Hasta que un día, afortunadamente, se le pincha el globo. Se le empacha la imaginación de tanto dulce. Se le cansa el corazón de tanto correr del miedo y para ponerse delante de los demás. Tropieza, tiene un accidente y parece que ya no podrá levantarse más.

(…)Es la misma atmósfera de los frescos que el Giotto pintó en la capilla de los Scrovegni, en Padua. En uno de ellos, María permanece en el lecho y tiende sus manos para tomar agotada a su hijo, y a su lado están el buey y la mula mirándoles. Muy cerca, junto a un san José, misteriosamente ausente, adormecido, hay un rebaño de ovejas y dos pastores, que miran hacia el cielo, donde varios ángeles revolotean sobre el techado de madera como si hubiera tomado alguna sustancia psicotrópica. Todo está detenido y, a la vez, ardiendo, lleno de luz, como si hombres, animales y ángeles fueran presas del mismo hechizo. Una de las cosas que más me conmueve de esta historia, la más hermosa del universo cristiano, es este extraño protagonismo de los animales: que las pobres bestias estén al lado de los hombres y los ángeles participando en un plano de igualdad de la misma revelación.

Y entonces pasa el milagro de verdad. Aprendes que lo verdaderamente heroico no es parecerse a los dioses, sino mantenerse mínimamente humano; que el dolor y la muerte es lo que nos hace más únicos y divinos; que el alma es lo que nos liga a la vida y a los demás; que lo que nos lleva por la vida no es el destino, sino el sentido que le queramos dar; y que lo único que necesitamos para esa eternidad del instante final en el que nos preguntaremos si ya estamos muertos, es nuestra capacidad para estar con nosotros mismos y habernos sentido parte de todo los demás.
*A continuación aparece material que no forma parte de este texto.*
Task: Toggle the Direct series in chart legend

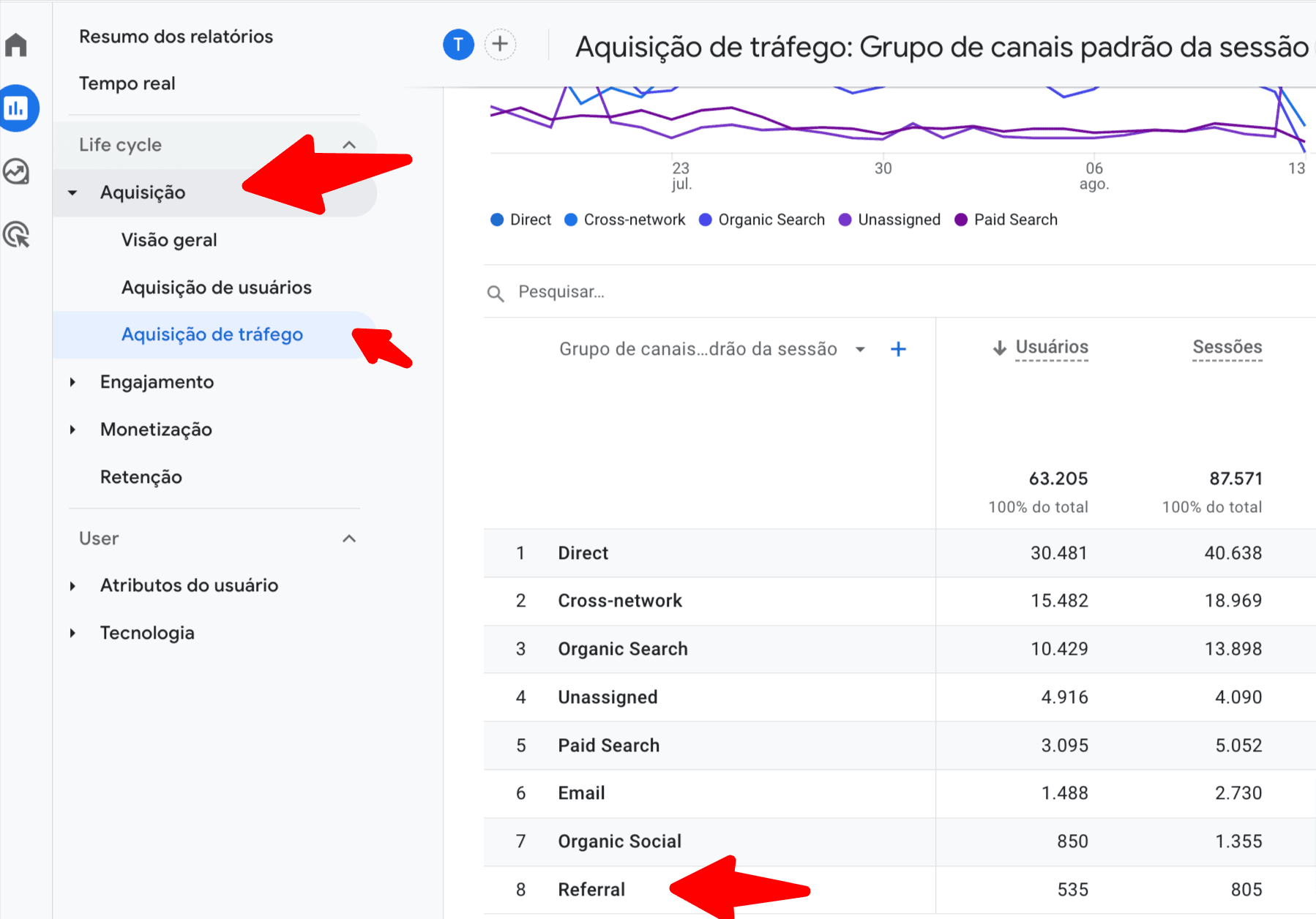Action: [520, 220]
La epifanía se encarna y tú ya no eres más que un niño de verdad. Las figuras del Belen se vuelven humanas: la madre da calor, los pastorcitos se vuelven amigos de toda la vida y los Reyes Magos de Oriente te regalan Oro, Incienso y (como yo siempre creí en mi infancia murciana) Migas. Oro, como símbolo de riqueza; Incienso para los sentidos y…. ¿Migas? Para las Migas necesitas hacer un periplo a tus orígenes. Recuperar los pasos perdidos y hacerte cargo del camino que te ha traído hasta aquí. Darte cuenta de todo el cariño del que te has rodeado para cuando ya los padres no puedan ser tus Reyes Magos.

Coleridge pensaba que la verdadera poesía debía transmutar lo familiar en extraño y lo extraño en familiar, y es justo a eso a lo que asistimos aquí. James Joyce llamó epifanías a estos instantes de comunicación profunda con las cosas, y es esa capacidad para transformar el detalle trivial en símbolo prodigioso la que transforma esta ingenua y antigua historia en verdadera poesía. Eso es una epifanía, una pequeña explosión de realidad que hace del mundo el lugar de la restitución. Miles de niños nacen en el mundo a cada instante y no todos tienen, por desgracia, la misma suerte; pero basta con que sean recibidos con amor para que algún buey aturdido ande cerca y exista el peligro de aspirar alguna criatura invisible al menor descuido.